TASK DIRECTIONS: These entries must be printed again exactly as they are.
====== MATERIAL SHOWN
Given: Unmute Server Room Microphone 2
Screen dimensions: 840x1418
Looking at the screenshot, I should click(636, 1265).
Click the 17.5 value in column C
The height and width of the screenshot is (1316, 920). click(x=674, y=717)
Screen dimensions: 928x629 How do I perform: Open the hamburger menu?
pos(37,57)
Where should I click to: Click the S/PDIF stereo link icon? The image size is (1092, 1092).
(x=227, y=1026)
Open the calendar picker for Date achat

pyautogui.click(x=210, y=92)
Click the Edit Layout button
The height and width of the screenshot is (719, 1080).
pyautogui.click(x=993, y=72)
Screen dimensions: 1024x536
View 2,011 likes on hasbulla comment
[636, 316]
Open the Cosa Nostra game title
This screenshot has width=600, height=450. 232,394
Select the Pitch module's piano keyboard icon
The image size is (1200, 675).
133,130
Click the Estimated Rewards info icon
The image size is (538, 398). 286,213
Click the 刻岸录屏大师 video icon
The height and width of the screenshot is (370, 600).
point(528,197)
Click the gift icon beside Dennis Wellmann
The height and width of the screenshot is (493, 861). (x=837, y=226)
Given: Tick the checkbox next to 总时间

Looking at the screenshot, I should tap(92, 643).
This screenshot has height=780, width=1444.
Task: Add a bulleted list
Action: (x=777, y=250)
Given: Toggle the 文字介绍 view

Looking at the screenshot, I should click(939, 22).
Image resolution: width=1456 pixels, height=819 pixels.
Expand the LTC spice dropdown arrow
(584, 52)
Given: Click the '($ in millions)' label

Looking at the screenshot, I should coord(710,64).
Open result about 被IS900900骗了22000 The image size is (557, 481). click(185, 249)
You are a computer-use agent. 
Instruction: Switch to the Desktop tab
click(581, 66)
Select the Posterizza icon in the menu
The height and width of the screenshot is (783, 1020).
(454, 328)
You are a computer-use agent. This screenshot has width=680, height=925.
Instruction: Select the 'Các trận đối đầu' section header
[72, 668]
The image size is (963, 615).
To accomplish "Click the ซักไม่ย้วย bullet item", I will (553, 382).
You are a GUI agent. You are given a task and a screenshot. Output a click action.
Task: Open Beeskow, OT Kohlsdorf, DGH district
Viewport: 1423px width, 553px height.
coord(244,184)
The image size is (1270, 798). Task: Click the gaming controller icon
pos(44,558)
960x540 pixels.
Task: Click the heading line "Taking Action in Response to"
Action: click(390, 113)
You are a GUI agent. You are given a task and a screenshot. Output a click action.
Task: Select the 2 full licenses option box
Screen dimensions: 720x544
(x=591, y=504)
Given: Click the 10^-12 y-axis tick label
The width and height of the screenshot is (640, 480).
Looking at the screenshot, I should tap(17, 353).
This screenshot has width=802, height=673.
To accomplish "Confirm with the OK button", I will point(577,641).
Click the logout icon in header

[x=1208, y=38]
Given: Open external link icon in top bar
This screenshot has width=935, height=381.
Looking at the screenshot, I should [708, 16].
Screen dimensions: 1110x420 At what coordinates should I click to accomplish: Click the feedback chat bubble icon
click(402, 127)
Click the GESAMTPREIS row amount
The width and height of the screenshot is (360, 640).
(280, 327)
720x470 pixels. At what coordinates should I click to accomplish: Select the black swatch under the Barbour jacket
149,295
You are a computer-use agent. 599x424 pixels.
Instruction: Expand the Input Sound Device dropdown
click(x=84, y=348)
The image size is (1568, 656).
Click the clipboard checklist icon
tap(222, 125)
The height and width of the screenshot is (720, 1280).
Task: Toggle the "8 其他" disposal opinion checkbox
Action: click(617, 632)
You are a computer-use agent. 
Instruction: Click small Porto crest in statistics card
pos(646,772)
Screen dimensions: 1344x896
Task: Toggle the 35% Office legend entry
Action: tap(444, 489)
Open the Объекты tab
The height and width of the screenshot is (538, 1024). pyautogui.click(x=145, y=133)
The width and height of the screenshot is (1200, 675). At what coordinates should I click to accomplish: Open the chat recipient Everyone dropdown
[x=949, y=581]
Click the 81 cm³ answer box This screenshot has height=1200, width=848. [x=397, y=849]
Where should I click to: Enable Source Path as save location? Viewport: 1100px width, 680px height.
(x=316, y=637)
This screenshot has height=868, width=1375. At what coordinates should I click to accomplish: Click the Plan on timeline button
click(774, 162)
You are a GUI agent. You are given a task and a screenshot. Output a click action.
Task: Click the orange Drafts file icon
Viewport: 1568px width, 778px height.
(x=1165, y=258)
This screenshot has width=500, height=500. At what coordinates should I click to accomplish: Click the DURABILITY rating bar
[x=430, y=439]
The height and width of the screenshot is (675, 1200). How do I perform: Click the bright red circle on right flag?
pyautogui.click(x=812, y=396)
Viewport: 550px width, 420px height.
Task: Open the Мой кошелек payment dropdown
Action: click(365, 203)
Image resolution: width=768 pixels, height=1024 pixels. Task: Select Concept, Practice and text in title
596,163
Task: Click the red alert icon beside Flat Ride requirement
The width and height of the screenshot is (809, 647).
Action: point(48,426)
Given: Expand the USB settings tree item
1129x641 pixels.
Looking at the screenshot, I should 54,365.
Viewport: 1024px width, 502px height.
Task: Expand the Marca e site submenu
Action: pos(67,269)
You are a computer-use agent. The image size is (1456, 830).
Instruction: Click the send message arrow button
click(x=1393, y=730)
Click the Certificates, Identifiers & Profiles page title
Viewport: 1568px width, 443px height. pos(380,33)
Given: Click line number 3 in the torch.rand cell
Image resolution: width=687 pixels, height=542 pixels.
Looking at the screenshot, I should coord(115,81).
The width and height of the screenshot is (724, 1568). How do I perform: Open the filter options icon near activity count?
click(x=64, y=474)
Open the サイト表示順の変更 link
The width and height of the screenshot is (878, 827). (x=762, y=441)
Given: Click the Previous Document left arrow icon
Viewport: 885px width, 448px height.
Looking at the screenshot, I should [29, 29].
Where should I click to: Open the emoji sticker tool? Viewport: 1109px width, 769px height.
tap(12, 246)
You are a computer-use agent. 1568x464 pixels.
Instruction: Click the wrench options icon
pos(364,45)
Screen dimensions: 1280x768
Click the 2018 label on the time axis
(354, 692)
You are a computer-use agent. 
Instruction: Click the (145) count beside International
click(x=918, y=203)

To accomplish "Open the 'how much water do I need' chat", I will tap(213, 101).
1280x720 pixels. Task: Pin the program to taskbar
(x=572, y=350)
============
RESPONSE TO THIS EXERCISE:
Given: Unmute Server Room Microphone 2
Screen dimensions: 840x1418
Looking at the screenshot, I should click(636, 1265).
Click the 17.5 value in column C
The height and width of the screenshot is (1316, 920). click(x=674, y=717)
Screen dimensions: 928x629 How do I perform: Open the hamburger menu?
pos(37,57)
Where should I click to: Click the S/PDIF stereo link icon? The image size is (1092, 1092).
(x=227, y=1026)
Open the calendar picker for Date achat

pyautogui.click(x=210, y=92)
Click the Edit Layout button
The height and width of the screenshot is (719, 1080).
pyautogui.click(x=993, y=72)
Screen dimensions: 1024x536
View 2,011 likes on hasbulla comment
[636, 316]
Open the Cosa Nostra game title
This screenshot has width=600, height=450. 232,394
Select the Pitch module's piano keyboard icon
The image size is (1200, 675).
133,130
Click the Estimated Rewards info icon
The image size is (538, 398). 286,213
Click the 刻岸录屏大师 video icon
The height and width of the screenshot is (370, 600).
point(528,197)
Click the gift icon beside Dennis Wellmann
The height and width of the screenshot is (493, 861). (x=837, y=226)
Given: Tick the checkbox next to 总时间

Looking at the screenshot, I should tap(92, 643).
This screenshot has height=780, width=1444.
Task: Add a bulleted list
Action: (x=777, y=250)
Given: Toggle the 文字介绍 view

Looking at the screenshot, I should click(939, 22).
Image resolution: width=1456 pixels, height=819 pixels.
Expand the LTC spice dropdown arrow
(584, 52)
Given: Click the '($ in millions)' label

Looking at the screenshot, I should coord(710,64).
Open result about 被IS900900骗了22000 The image size is (557, 481). click(185, 249)
You are a computer-use agent. 
Instruction: Switch to the Desktop tab
click(581, 66)
Select the Posterizza icon in the menu
The height and width of the screenshot is (783, 1020).
(454, 328)
You are a computer-use agent. This screenshot has width=680, height=925.
Instruction: Select the 'Các trận đối đầu' section header
[72, 668]
The image size is (963, 615).
To accomplish "Click the ซักไม่ย้วย bullet item", I will (553, 382).
You are a GUI agent. You are given a task and a screenshot. Output a click action.
Task: Open Beeskow, OT Kohlsdorf, DGH district
Viewport: 1423px width, 553px height.
coord(244,184)
The image size is (1270, 798). Task: Click the gaming controller icon
pos(44,558)
960x540 pixels.
Task: Click the heading line "Taking Action in Response to"
Action: click(390, 113)
You are a GUI agent. You are given a task and a screenshot. Output a click action.
Task: Select the 2 full licenses option box
Screen dimensions: 720x544
(x=591, y=504)
Given: Click the 10^-12 y-axis tick label
The width and height of the screenshot is (640, 480).
Looking at the screenshot, I should tap(17, 353).
This screenshot has width=802, height=673.
To accomplish "Confirm with the OK button", I will point(577,641).
Click the logout icon in header

[x=1208, y=38]
Given: Open external link icon in top bar
This screenshot has width=935, height=381.
Looking at the screenshot, I should [708, 16].
Screen dimensions: 1110x420 At what coordinates should I click to accomplish: Click the feedback chat bubble icon
click(402, 127)
Click the GESAMTPREIS row amount
The width and height of the screenshot is (360, 640).
(280, 327)
720x470 pixels. At what coordinates should I click to accomplish: Select the black swatch under the Barbour jacket
149,295
You are a computer-use agent. 599x424 pixels.
Instruction: Expand the Input Sound Device dropdown
click(x=84, y=348)
The image size is (1568, 656).
Click the clipboard checklist icon
tap(222, 125)
The height and width of the screenshot is (720, 1280).
Task: Toggle the "8 其他" disposal opinion checkbox
Action: click(617, 632)
You are a computer-use agent. 
Instruction: Click small Porto crest in statistics card
pos(646,772)
Screen dimensions: 1344x896
Task: Toggle the 35% Office legend entry
Action: tap(444, 489)
Open the Объекты tab
The height and width of the screenshot is (538, 1024). pyautogui.click(x=145, y=133)
The width and height of the screenshot is (1200, 675). At what coordinates should I click to accomplish: Open the chat recipient Everyone dropdown
[x=949, y=581]
Click the 81 cm³ answer box This screenshot has height=1200, width=848. [x=397, y=849]
Where should I click to: Enable Source Path as save location? Viewport: 1100px width, 680px height.
(x=316, y=637)
This screenshot has height=868, width=1375. At what coordinates should I click to accomplish: Click the Plan on timeline button
click(774, 162)
You are a GUI agent. You are given a task and a screenshot. Output a click action.
Task: Click the orange Drafts file icon
Viewport: 1568px width, 778px height.
(x=1165, y=258)
This screenshot has width=500, height=500. At what coordinates should I click to accomplish: Click the DURABILITY rating bar
[x=430, y=439]
The height and width of the screenshot is (675, 1200). How do I perform: Click the bright red circle on right flag?
pyautogui.click(x=812, y=396)
Viewport: 550px width, 420px height.
Task: Open the Мой кошелек payment dropdown
Action: click(365, 203)
Image resolution: width=768 pixels, height=1024 pixels. Task: Select Concept, Practice and text in title
596,163
Task: Click the red alert icon beside Flat Ride requirement
The width and height of the screenshot is (809, 647).
Action: point(48,426)
Given: Expand the USB settings tree item
1129x641 pixels.
Looking at the screenshot, I should 54,365.
Viewport: 1024px width, 502px height.
Task: Expand the Marca e site submenu
Action: pos(67,269)
You are a computer-use agent. The image size is (1456, 830).
Instruction: Click the send message arrow button
click(x=1393, y=730)
Click the Certificates, Identifiers & Profiles page title
Viewport: 1568px width, 443px height. pos(380,33)
Given: Click line number 3 in the torch.rand cell
Image resolution: width=687 pixels, height=542 pixels.
Looking at the screenshot, I should coord(115,81).
The width and height of the screenshot is (724, 1568). How do I perform: Open the filter options icon near activity count?
click(x=64, y=474)
Open the サイト表示順の変更 link
The width and height of the screenshot is (878, 827). (x=762, y=441)
Given: Click the Previous Document left arrow icon
Viewport: 885px width, 448px height.
Looking at the screenshot, I should [29, 29].
Where should I click to: Open the emoji sticker tool? Viewport: 1109px width, 769px height.
tap(12, 246)
You are a computer-use agent. 1568x464 pixels.
Instruction: Click the wrench options icon
pos(364,45)
Screen dimensions: 1280x768
Click the 2018 label on the time axis
(354, 692)
You are a computer-use agent. 
Instruction: Click the (145) count beside International
click(x=918, y=203)

To accomplish "Open the 'how much water do I need' chat", I will tap(213, 101).
1280x720 pixels. Task: Pin the program to taskbar
(x=572, y=350)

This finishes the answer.